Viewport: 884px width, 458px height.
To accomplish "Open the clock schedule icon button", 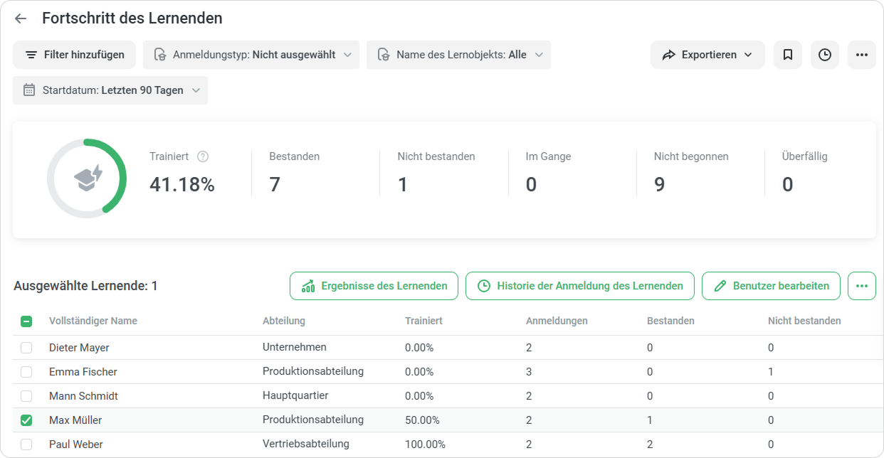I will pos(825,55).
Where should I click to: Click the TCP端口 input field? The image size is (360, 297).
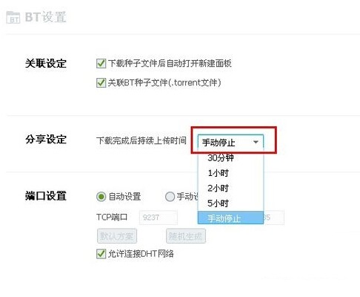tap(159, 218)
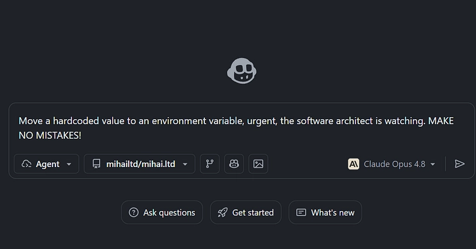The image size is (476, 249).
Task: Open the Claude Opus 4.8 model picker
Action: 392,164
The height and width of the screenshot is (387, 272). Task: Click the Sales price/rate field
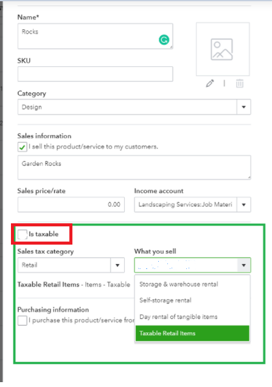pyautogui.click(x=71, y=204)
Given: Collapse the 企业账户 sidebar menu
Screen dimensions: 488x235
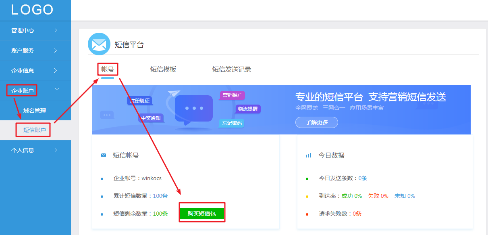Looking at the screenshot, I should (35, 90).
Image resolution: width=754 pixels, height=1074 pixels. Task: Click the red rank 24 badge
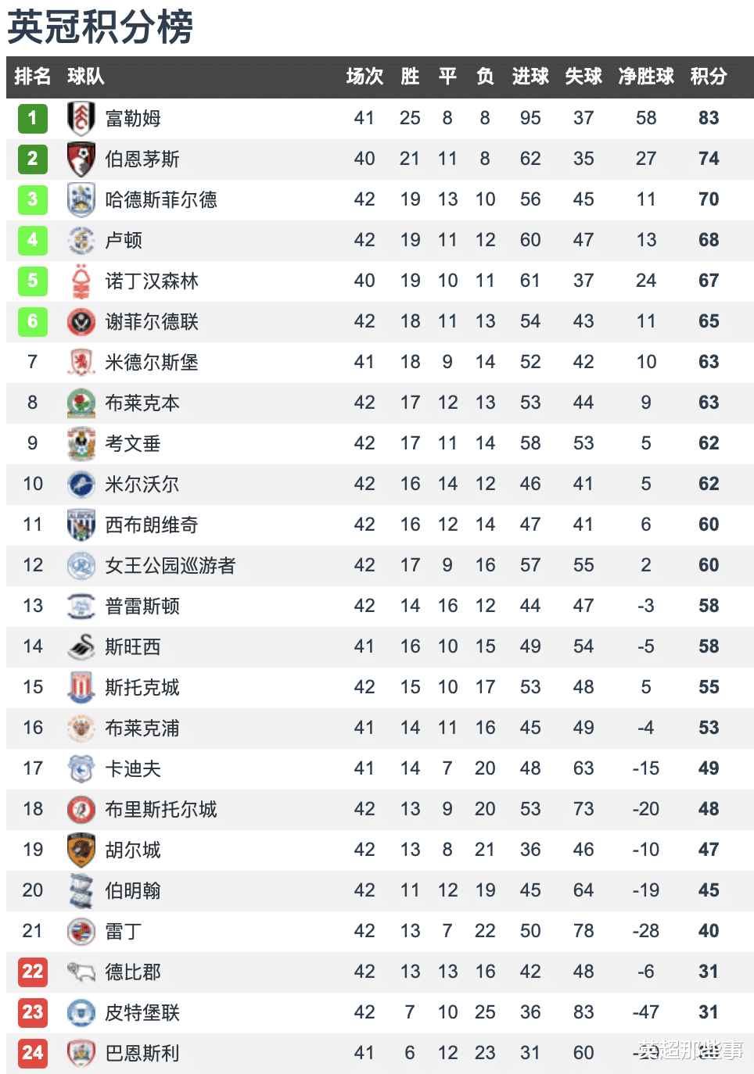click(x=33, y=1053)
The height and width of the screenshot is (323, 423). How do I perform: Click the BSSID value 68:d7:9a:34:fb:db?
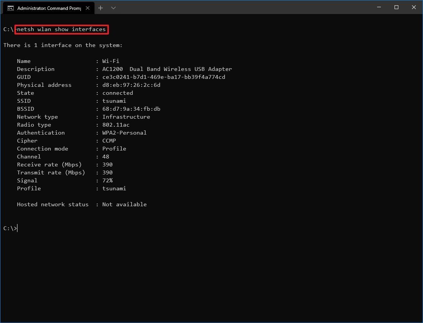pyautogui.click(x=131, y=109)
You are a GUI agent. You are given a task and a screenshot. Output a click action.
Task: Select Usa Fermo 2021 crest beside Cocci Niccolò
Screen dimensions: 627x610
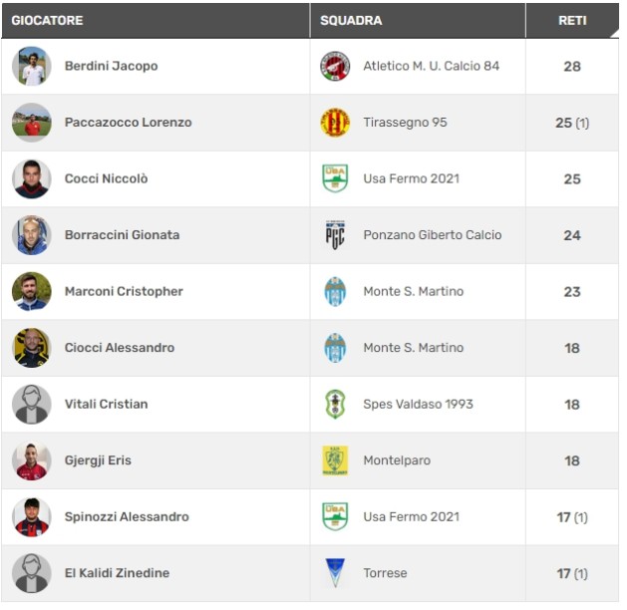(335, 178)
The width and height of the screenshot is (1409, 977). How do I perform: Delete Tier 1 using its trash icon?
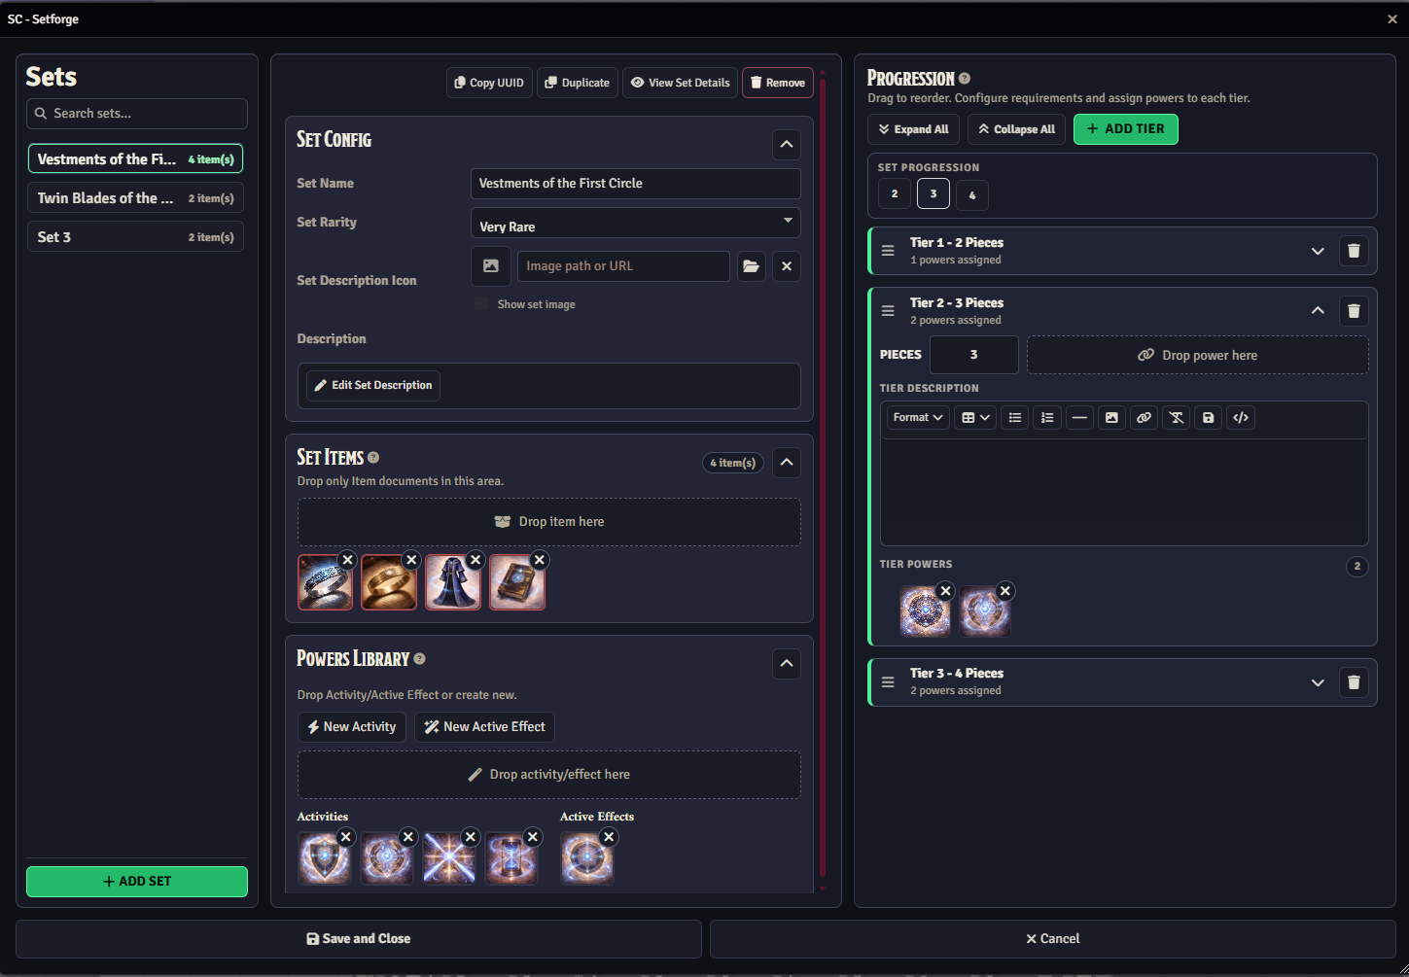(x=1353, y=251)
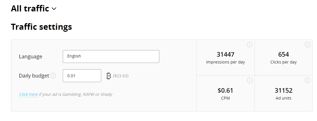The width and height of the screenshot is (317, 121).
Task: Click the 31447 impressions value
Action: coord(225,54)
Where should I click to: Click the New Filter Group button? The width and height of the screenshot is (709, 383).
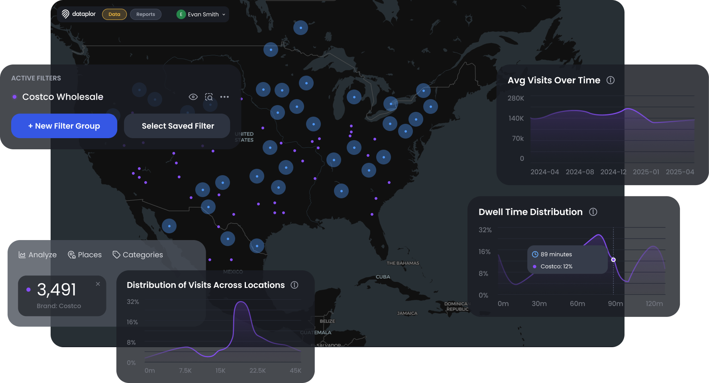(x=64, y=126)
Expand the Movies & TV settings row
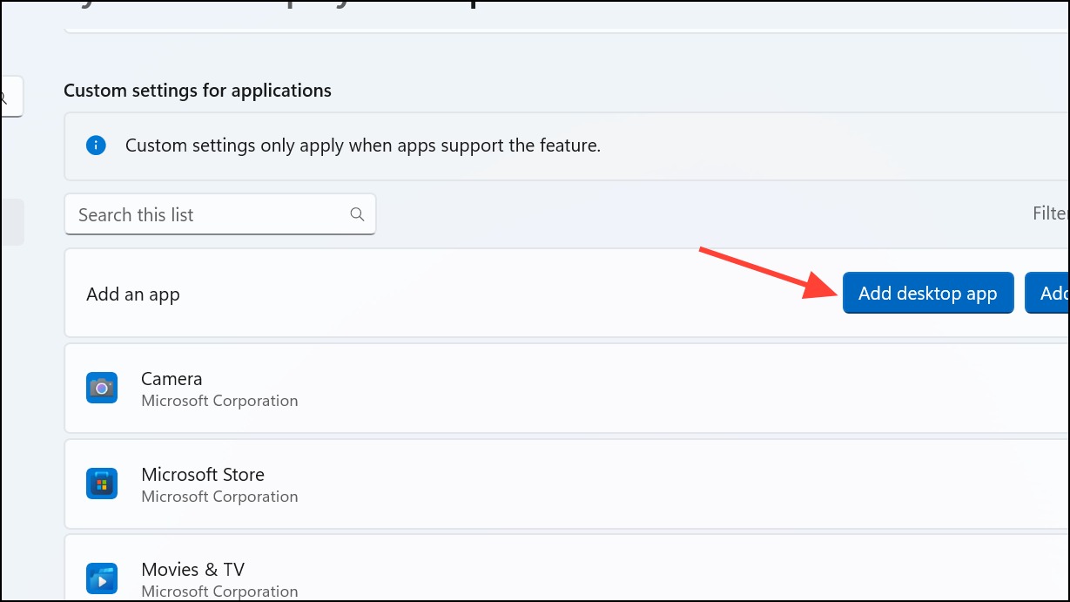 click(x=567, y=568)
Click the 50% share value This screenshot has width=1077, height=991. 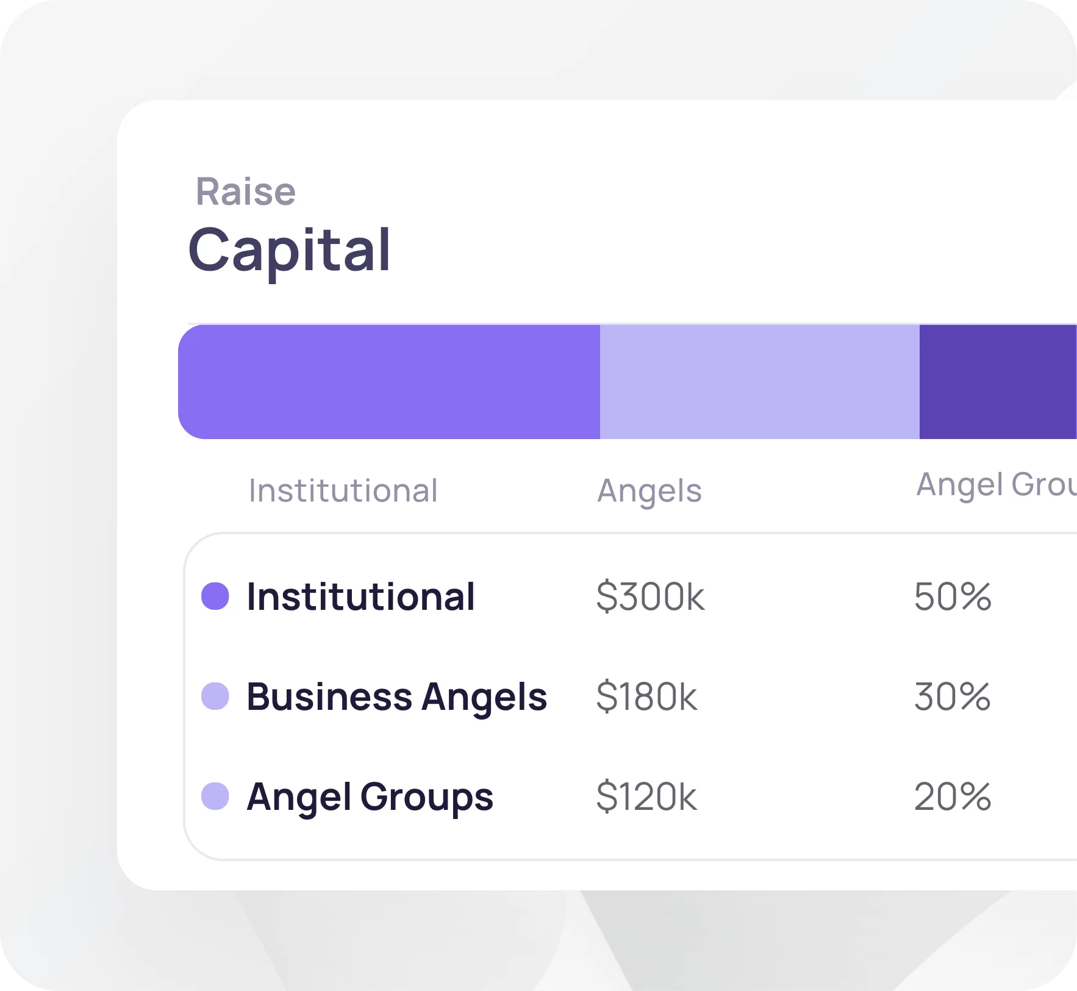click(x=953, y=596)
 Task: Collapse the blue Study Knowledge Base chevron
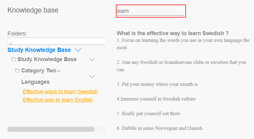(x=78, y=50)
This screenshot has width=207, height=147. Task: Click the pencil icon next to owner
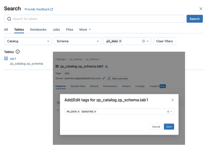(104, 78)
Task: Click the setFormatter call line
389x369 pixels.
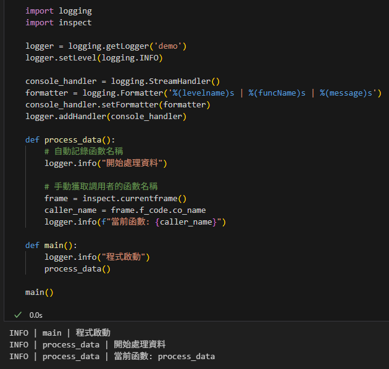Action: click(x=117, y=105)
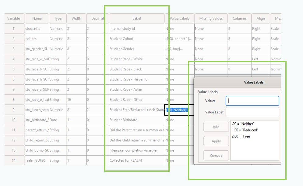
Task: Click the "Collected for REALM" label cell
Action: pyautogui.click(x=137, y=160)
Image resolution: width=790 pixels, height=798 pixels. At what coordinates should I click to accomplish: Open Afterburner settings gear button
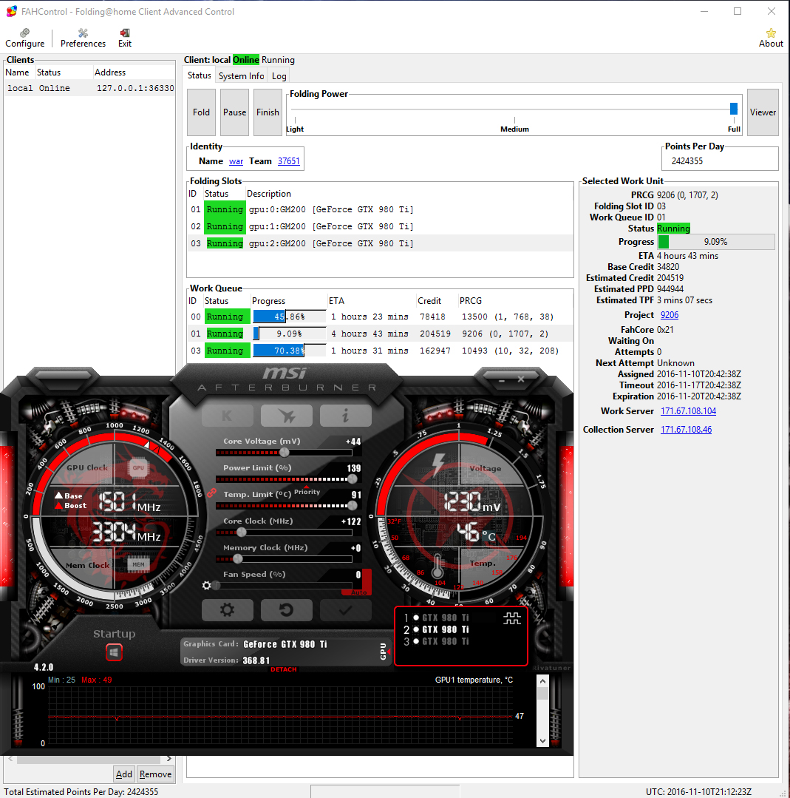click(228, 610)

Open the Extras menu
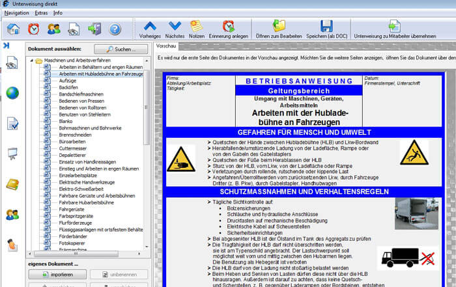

- - - - -

## Work item
Which lines of the material above hold the string "menu"? Pull them out.

## Solution to this exercise
Given: Collapse the 企业账户 sidebar menu
Open the Extras menu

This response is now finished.